18 mars 2012
Faux printemps, hiver du monde

Heureusement qu'aujourd'hui, j'ai pris le temps de démarrer la journée à ma façon mais je n'ai pu barrer la porte au tourbillon de la détresse des autres à m'affecter à la fin du jour. Aussi, avec cette chaleur printanière plus que précoce, l'on ne peut que se sentir pousser de l'avant dans le passage des saisons et du temps, sans pouvoir choisir soi-même un temps pour chaque chose, ou une saison à s'approprier.

Fin d'après-midi avec l'Orchestre Métropolitain, porteur de la poésie de Mahler et de Zemlinsky. La première fois que je vois le chef Yannick Nézet-Seguin de si près.

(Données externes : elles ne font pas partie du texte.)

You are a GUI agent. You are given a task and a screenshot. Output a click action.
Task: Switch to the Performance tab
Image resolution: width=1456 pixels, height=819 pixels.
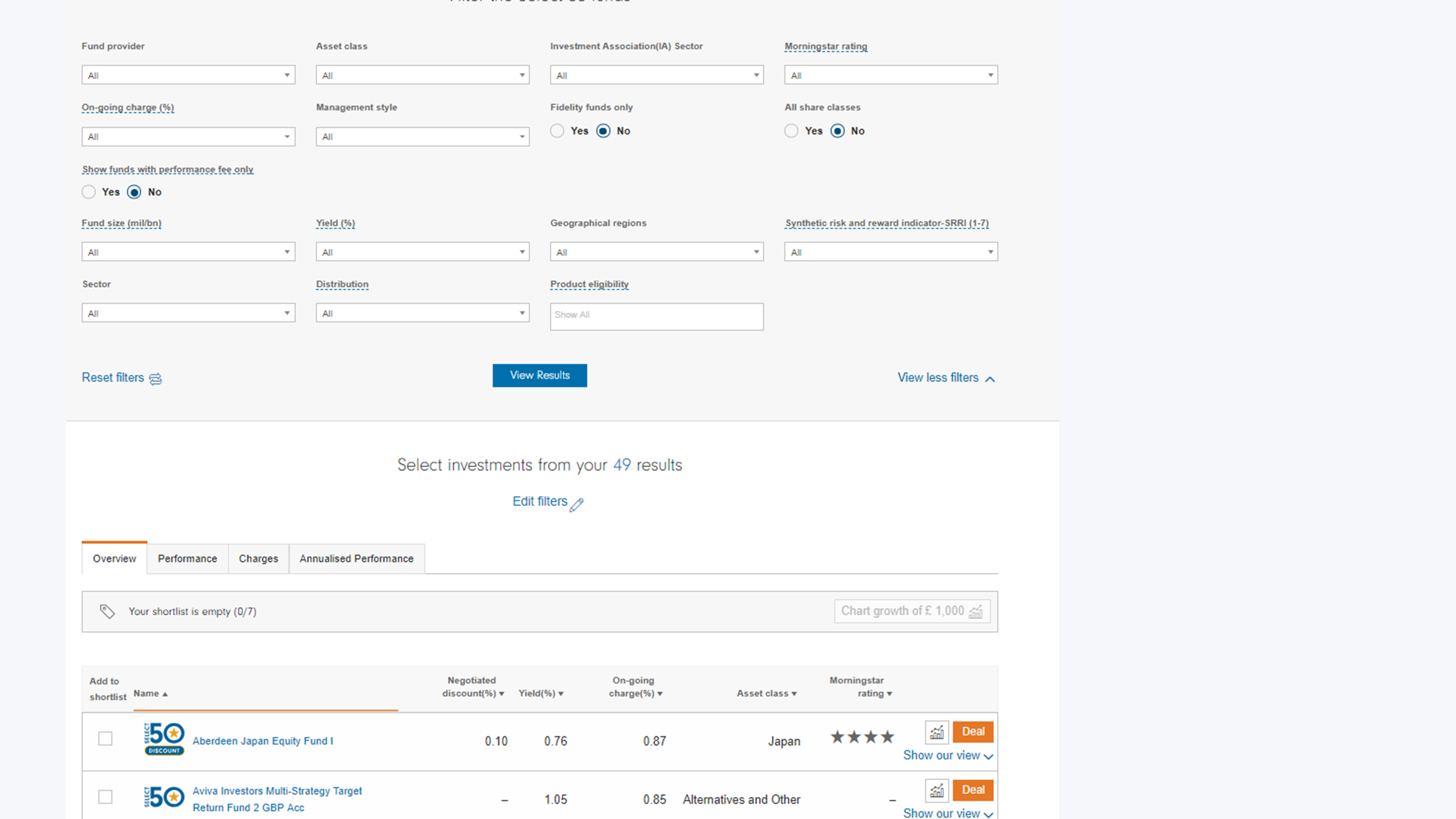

Sentir sa passion.

Malgré mon inquiétude, je n'ai pas été incommodée par mon ouïe défaillante pour tout le volet symphonique, ou pour la voix de la soprano, sauf pour la voix du baryton que j'entendais mal. C'est le brouhaha au restaurant ensuite qui m'a impatienté. Suivi de l'aventure dans la noirceur d'un quartier résidentiel de la Rive sud. Détresse des gens, hiver du monde, dossier épineux en perspective. Pourtant, nous ne sommes pas dans un opéra bouffon, ou dans une pièce de théâtre tragi-comique. Les gens, le vrai monde. Un vrai drame, des personnages comme des embarcations sans gouvernail.

De retour au perchoir, j'ai mangé des mangues séchées comme si elles me redonneront une contenance. Très mauvaise idée. Allons dormir, demain je verrai plus clair.

Pour mémoire, notons qu'aujourd'hui aussi, fifille et sa fille paradaient au défilée de la St-Patrick. Inutile de dire que je n'ai pas eu le temps de les revoir avant qu'elles ne retournent en terre abitibienne.